(Data records)
++++++++++++++++++++
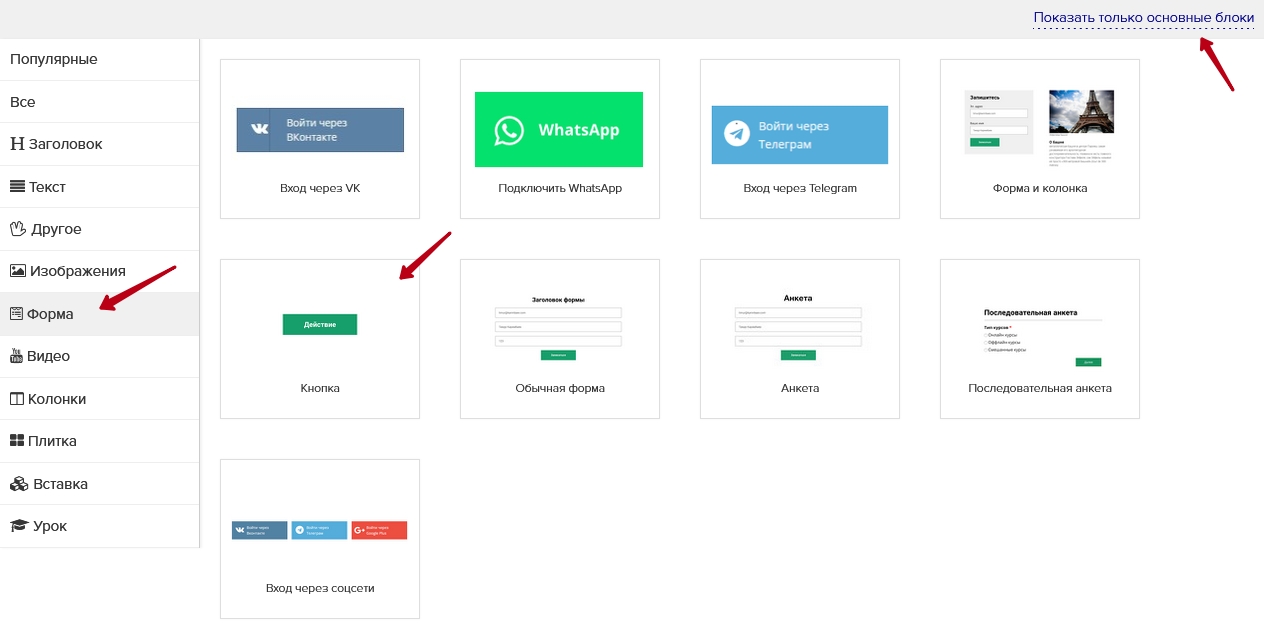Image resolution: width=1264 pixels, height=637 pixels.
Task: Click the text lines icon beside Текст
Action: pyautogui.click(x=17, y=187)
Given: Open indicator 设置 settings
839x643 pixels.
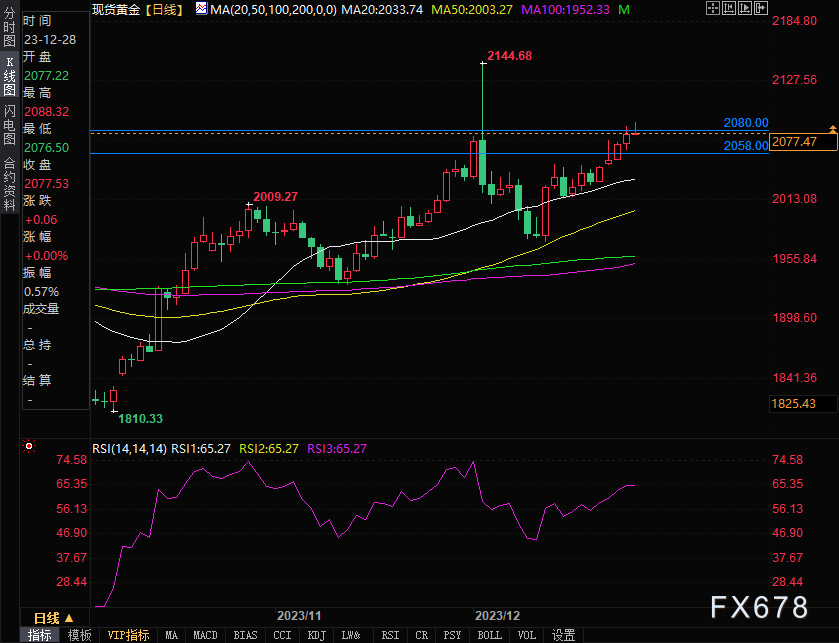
++++++++++++++++++++
# Required work
Please copy exactly the lines from the one containing "Given: Open indicator 设置 settings" through the end of the records above, leaving out every picture.

# Answer below
Given: Open indicator 设置 settings
839x643 pixels.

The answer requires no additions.